* **Requirement**: The entries should be given again in full. Alter nothing.

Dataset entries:

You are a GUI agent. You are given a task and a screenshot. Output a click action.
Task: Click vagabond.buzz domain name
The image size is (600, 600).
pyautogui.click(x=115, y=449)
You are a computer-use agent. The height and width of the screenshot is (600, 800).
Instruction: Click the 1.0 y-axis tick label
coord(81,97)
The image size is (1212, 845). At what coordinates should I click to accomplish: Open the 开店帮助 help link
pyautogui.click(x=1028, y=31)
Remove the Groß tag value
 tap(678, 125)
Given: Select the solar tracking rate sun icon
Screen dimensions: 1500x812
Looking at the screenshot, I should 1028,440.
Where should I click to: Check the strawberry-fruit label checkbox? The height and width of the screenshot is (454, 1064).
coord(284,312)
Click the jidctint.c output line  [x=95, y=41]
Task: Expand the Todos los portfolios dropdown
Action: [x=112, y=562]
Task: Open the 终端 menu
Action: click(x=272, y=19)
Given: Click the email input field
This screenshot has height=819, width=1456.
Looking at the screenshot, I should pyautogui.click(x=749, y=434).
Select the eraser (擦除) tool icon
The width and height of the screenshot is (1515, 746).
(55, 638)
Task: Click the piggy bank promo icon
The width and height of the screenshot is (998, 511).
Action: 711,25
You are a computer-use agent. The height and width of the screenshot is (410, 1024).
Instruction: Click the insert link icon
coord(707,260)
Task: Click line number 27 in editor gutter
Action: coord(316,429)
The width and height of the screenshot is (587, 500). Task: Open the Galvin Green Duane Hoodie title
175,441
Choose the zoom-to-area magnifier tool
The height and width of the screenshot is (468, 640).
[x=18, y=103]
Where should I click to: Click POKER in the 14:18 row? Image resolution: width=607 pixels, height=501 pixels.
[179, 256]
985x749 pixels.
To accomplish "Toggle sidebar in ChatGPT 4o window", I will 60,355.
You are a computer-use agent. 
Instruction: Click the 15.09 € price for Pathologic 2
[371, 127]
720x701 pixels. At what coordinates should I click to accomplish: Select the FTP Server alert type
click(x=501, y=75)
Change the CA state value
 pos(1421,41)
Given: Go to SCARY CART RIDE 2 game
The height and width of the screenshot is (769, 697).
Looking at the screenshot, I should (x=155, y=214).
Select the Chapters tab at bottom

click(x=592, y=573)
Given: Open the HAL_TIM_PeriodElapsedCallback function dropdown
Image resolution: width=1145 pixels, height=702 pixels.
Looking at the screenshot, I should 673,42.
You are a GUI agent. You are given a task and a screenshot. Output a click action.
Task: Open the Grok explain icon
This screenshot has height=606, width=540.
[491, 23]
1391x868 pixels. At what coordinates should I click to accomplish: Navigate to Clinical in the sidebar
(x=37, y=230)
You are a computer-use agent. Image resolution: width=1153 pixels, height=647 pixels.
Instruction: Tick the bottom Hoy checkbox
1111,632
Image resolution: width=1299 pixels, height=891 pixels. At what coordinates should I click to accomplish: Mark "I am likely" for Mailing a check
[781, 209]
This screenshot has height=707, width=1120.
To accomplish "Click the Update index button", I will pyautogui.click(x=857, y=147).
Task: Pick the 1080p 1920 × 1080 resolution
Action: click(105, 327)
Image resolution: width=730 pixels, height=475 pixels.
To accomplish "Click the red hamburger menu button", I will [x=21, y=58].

* **Exercise output**:
You are a GUI agent. You are given a task and a screenshot. Output a click action.
Task: Click vagabond.buzz domain name
The image size is (600, 600).
pyautogui.click(x=115, y=449)
You are a computer-use agent. The height and width of the screenshot is (600, 800).
Instruction: Click the 1.0 y-axis tick label
coord(81,97)
The image size is (1212, 845). At what coordinates should I click to accomplish: Open the 开店帮助 help link
pyautogui.click(x=1028, y=31)
Remove the Groß tag value
 tap(678, 125)
Given: Select the solar tracking rate sun icon
Screen dimensions: 1500x812
Looking at the screenshot, I should 1028,440.
Where should I click to: Check the strawberry-fruit label checkbox? The height and width of the screenshot is (454, 1064).
coord(284,312)
Click the jidctint.c output line  [x=95, y=41]
Task: Expand the Todos los portfolios dropdown
Action: [x=112, y=562]
Task: Open the 终端 menu
Action: click(x=272, y=19)
Given: Click the email input field
This screenshot has height=819, width=1456.
Looking at the screenshot, I should pyautogui.click(x=749, y=434).
Select the eraser (擦除) tool icon
The width and height of the screenshot is (1515, 746).
(55, 638)
Task: Click the piggy bank promo icon
The width and height of the screenshot is (998, 511).
Action: 711,25
You are a computer-use agent. The height and width of the screenshot is (410, 1024).
Instruction: Click the insert link icon
coord(707,260)
Task: Click line number 27 in editor gutter
Action: coord(316,429)
The width and height of the screenshot is (587, 500). Task: Open the Galvin Green Duane Hoodie title
175,441
Choose the zoom-to-area magnifier tool
The height and width of the screenshot is (468, 640).
[x=18, y=103]
Where should I click to: Click POKER in the 14:18 row? Image resolution: width=607 pixels, height=501 pixels.
[179, 256]
985x749 pixels.
To accomplish "Toggle sidebar in ChatGPT 4o window", I will 60,355.
You are a computer-use agent. 
Instruction: Click the 15.09 € price for Pathologic 2
[371, 127]
720x701 pixels. At what coordinates should I click to accomplish: Select the FTP Server alert type
click(x=501, y=75)
Change the CA state value
 pos(1421,41)
Given: Go to SCARY CART RIDE 2 game
The height and width of the screenshot is (769, 697).
Looking at the screenshot, I should (x=155, y=214).
Select the Chapters tab at bottom

click(x=592, y=573)
Given: Open the HAL_TIM_PeriodElapsedCallback function dropdown
Image resolution: width=1145 pixels, height=702 pixels.
Looking at the screenshot, I should 673,42.
You are a GUI agent. You are given a task and a screenshot. Output a click action.
Task: Open the Grok explain icon
This screenshot has height=606, width=540.
[491, 23]
1391x868 pixels. At what coordinates should I click to accomplish: Navigate to Clinical in the sidebar
(x=37, y=230)
You are a computer-use agent. Image resolution: width=1153 pixels, height=647 pixels.
Instruction: Tick the bottom Hoy checkbox
1111,632
Image resolution: width=1299 pixels, height=891 pixels. At what coordinates should I click to accomplish: Mark "I am likely" for Mailing a check
[781, 209]
This screenshot has height=707, width=1120.
To accomplish "Click the Update index button", I will pyautogui.click(x=857, y=147).
Task: Pick the 1080p 1920 × 1080 resolution
Action: click(105, 327)
Image resolution: width=730 pixels, height=475 pixels.
To accomplish "Click the red hamburger menu button", I will [x=21, y=58].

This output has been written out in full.